I have also started to realise, I know it’s a bit too late though who my true friends really are. Maybe it also comes with age and maturity, but I now know how I want to live my life and it’s certainly how a friendship should always be mutual. NEVER and I repeat, NEVER one-sided.
I’m off now gonna hang some new purchases up in my wardrobe. soooo toodles!
Hi everyone! I’m back after a long hiatus, so much has happened in the past couple of months ever since my last update.
Firstly, my 21st birthday in May this year (pictures are both on my face book and my Photo Journal). I was so happy to have my birthday stretch a period of about month, more specifically, the whole month of May almost for the first time. My first birthday surprise came when my sister told me she was offerring to pay for my round trip ticket to Melbourne on Emirates! this was certainly something I was looking forward to having not been there to see her in years!
During my stay in Melbourne, another surprise cae in the form of a phone call when I’d received one from Media Corp telling me that I’ve made it to the top 21 of the Singtel Grid Girls 2009, representing Singapore at the Formula One Grand Prix here in September, and also that shortly after I come back, I’ll be making an all expense paid trip to Istanbul in Turkey with 2 other girls, for the formula one, and to film the first episode of Singtel Grid Girls on Tour 2009! I cannot imagine a heap of surprises in a single month! What was even better was that my graduation showcase of my works for my Diploma Year was to have its opening on the same day as my birthday!

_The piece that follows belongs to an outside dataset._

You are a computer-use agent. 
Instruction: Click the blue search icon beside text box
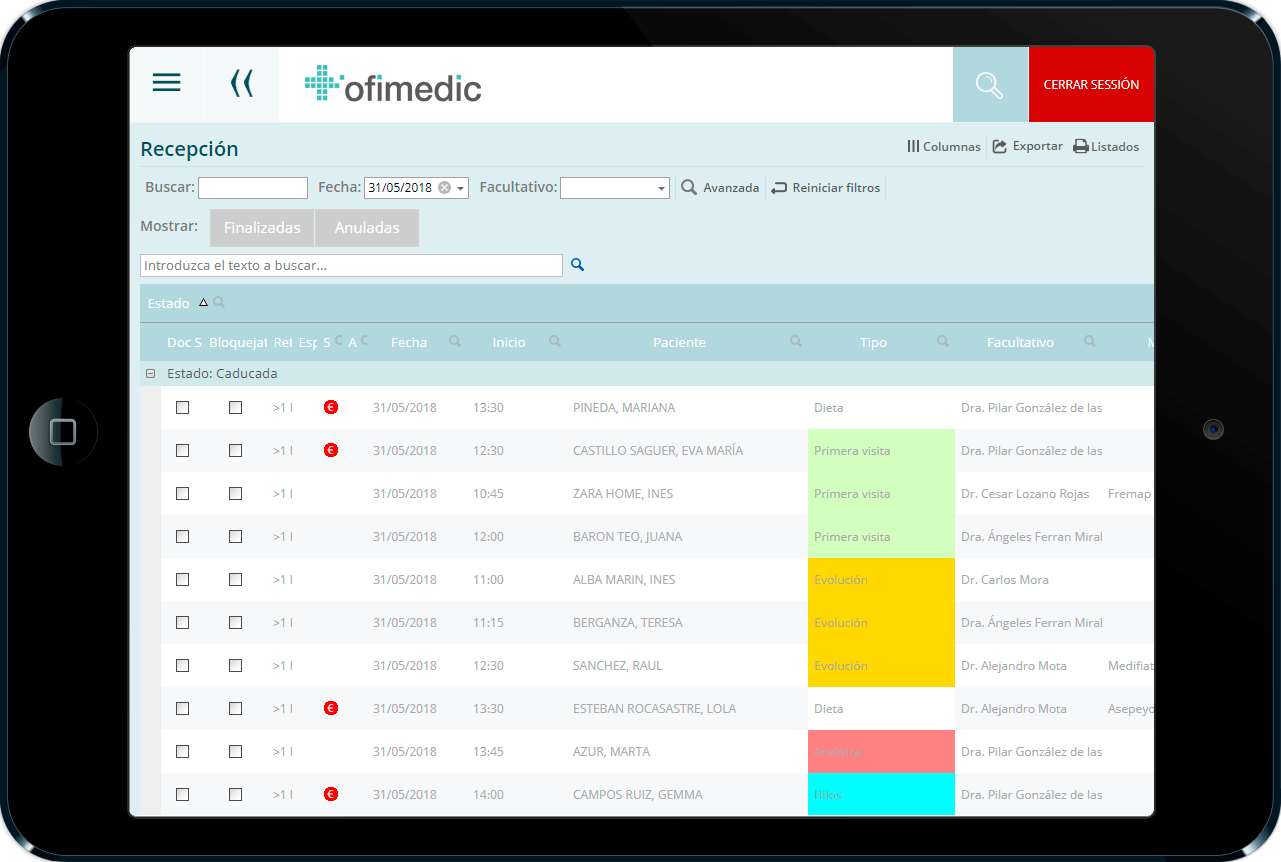tap(577, 265)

So there I went on my merry way and came back a couple of days just before my birthday celebrations which were to fall on the day after my birthday so my dad and a couple of other friends could make it, to be surprised yet again, by a living room at home filled with decorations and prep stuffs just for the party! certainly a priceless surprise birthday month for me this year, with a truck load of thanks to my family, cousins and my friends for all your help and presents and most importantly your presence. There couldn’t have been a better way to start my 21st. =)
The trips this year were great, was definitely an experience to be exposed to different cultures, different people, and most importantly taught me to keep an opne mind about travelling. Definitely well worth it! to experiencing different cultures and different people, and mot importantly, about keeping an open mind, everywhere I go.

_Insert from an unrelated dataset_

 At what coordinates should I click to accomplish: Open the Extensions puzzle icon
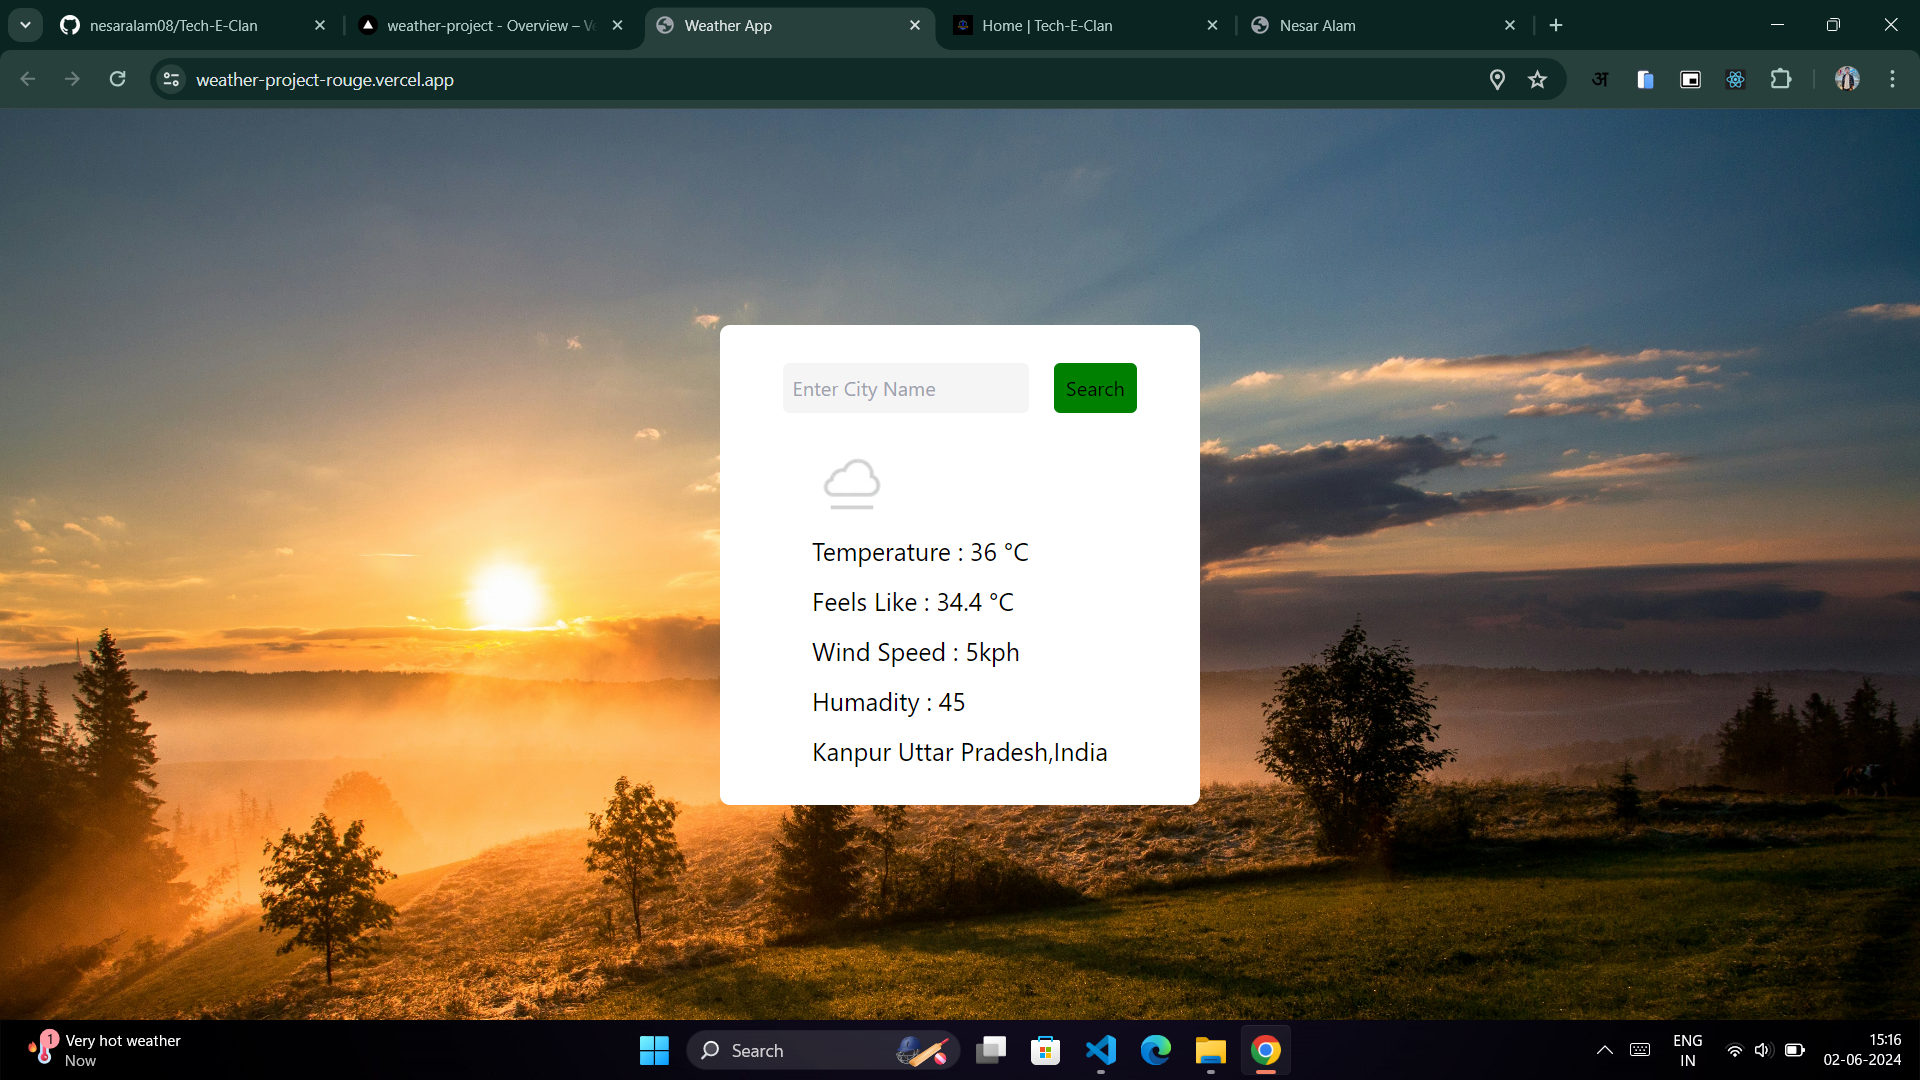click(x=1781, y=80)
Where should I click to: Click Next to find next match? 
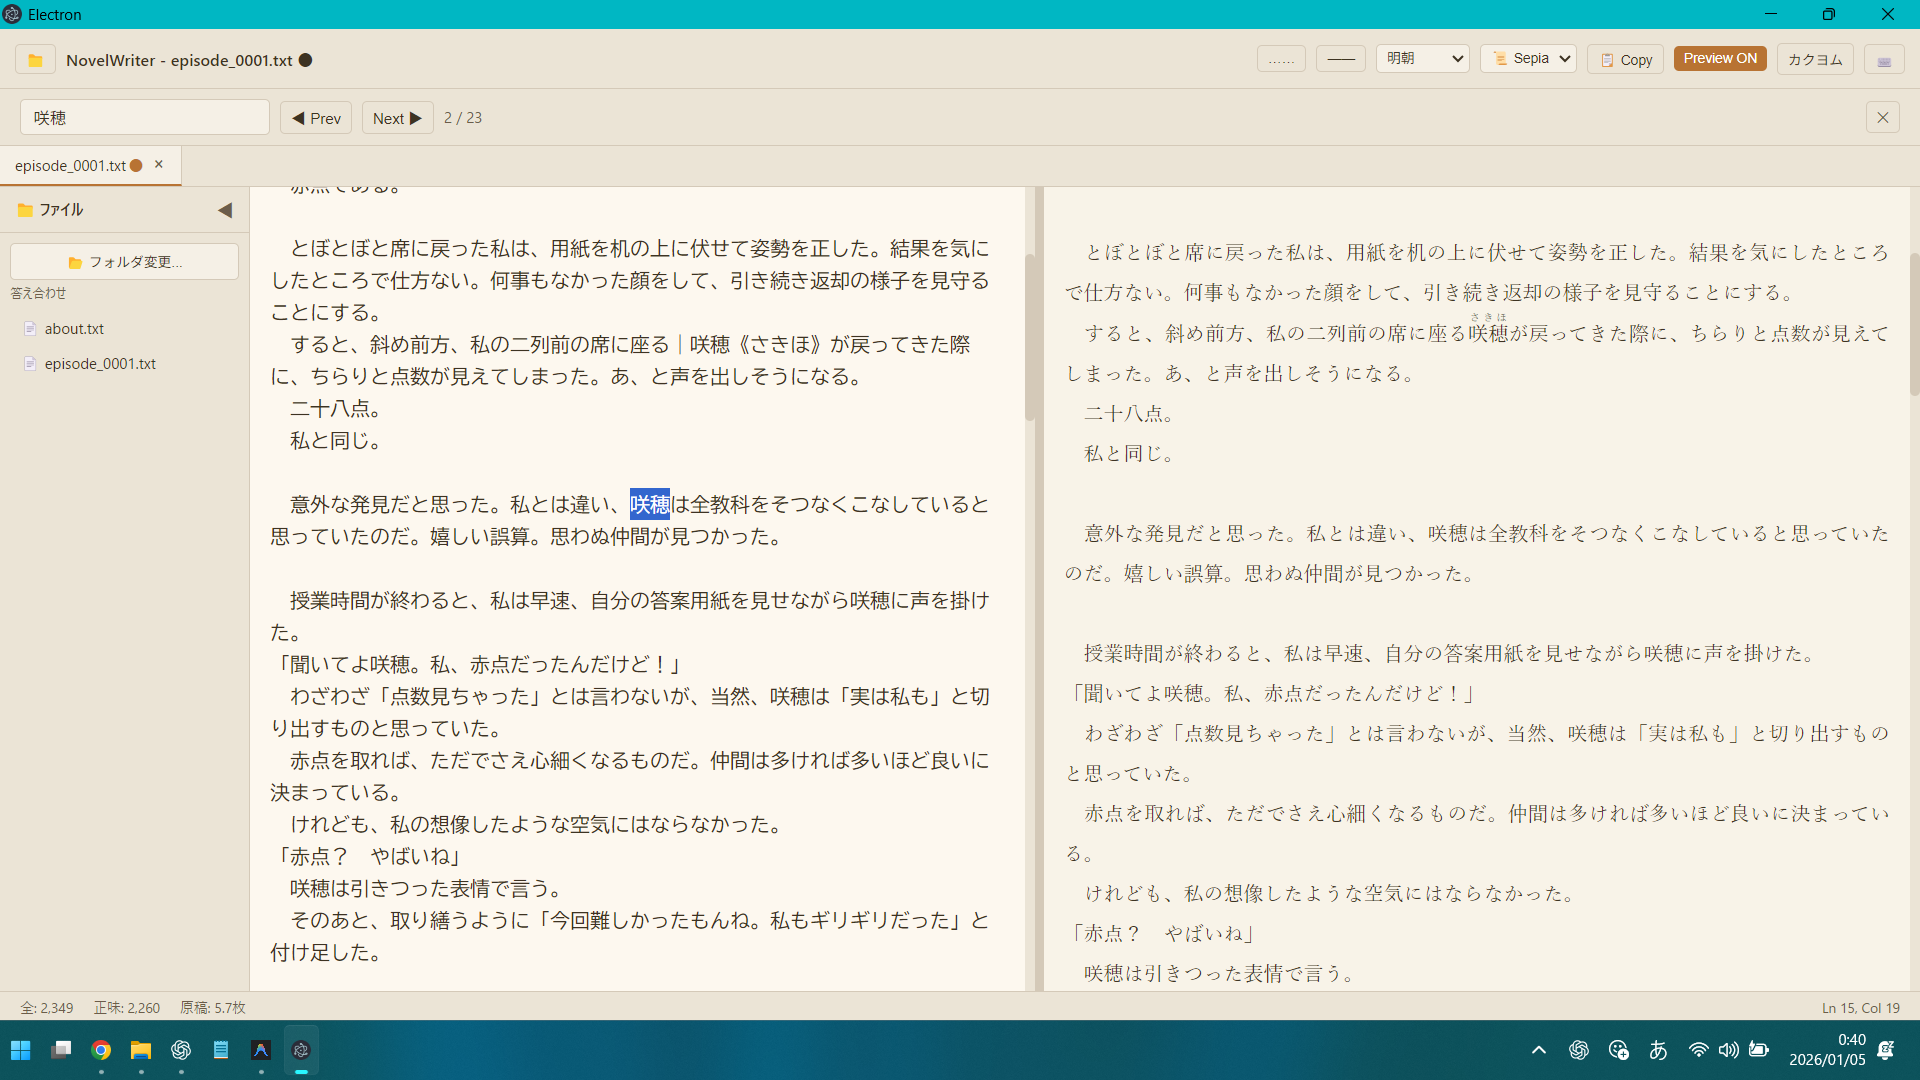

With all that said, I just got back from Phuket on a short getaway with Jeeves (pictures are also on my photo journal). Couldn’t have asked for more, with all my favourite things in a single trip. The beach, the water, the food, the shopping, the cocktails, the massages, and everything else in between to make a perfect trip.
I’m off to Bintan in this weekend with the Grid Girls to film a special prelude episode. Sounds like fun eh! great way to end the holiday just before school starts next week.
I’ll leave you with an ad Mum and me did for Hallmark, it’s called “Love Your Life” and it’s still on now. Should come in between shows, so look out for it!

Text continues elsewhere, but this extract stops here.